What does it mean to lead with our minds? Our minds influence our leadership because they equip us to strategize and make decisions that will guide our organizations and those we lead. Our minds enable us to learn, and it is the application of that knowledge, combined with the discernment from the spiritual dimensions, that produces wisdom.

Leading from our minds involves three key elements:

Discipline is what transforms ideas into accomplishments. Strategic leaders understand the importance of discipline, and they are dedicated to keeping themselves and the team committed to the essential elements that lead to long-term success.

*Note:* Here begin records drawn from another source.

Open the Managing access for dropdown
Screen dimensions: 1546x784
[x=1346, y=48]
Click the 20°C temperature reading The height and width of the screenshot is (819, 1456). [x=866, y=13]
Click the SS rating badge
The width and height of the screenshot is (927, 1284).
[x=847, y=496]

Stewards are people who care for someone else’s property. They oversee, protect, and care for what is entrusted to them. As people of faith, we are accountable as stewards on behalf of two different owners: 1) God, who created it all and entrusted it to us, and 2) the organization for which we work. When we’re intentional about stewardship, we build the guidelines that equip our teams to make good, consistent decisions about how to best manage the resources of the organization.

Accountability involves leaning into others to get their best work. Respect and kindness shouldn’t be absent, but accountability should be practiced with authority and reasonable expectations. One of the great privileges of leadership is that we are able to help others accomplish feats that they didn’t think they had in them. By holding people responsible for predetermined and agreed-upon outcomes, we help them (and the organization) achieve greater things than they might have accomplished on their own.

When we lead with our minds, we inspire disciplined cultures where processes are well-defined, systems and structures are clear, and boundaries are understood. Stewardship is an important value, and it means that our staffs are trained and developed, we manage our resources effectively, and we instill confidence and inspire action. Accountability is valued rather than avoided, expectations are clear and respected, and results are aligned with the vision and direction. Leading well from our mind provides the structure for our heart, soul, and strength to flourish.

Questions for Reflection:
• What steps could you take to be a better steward of the people you lead?
• What systems or processes could you create to provide better accountability?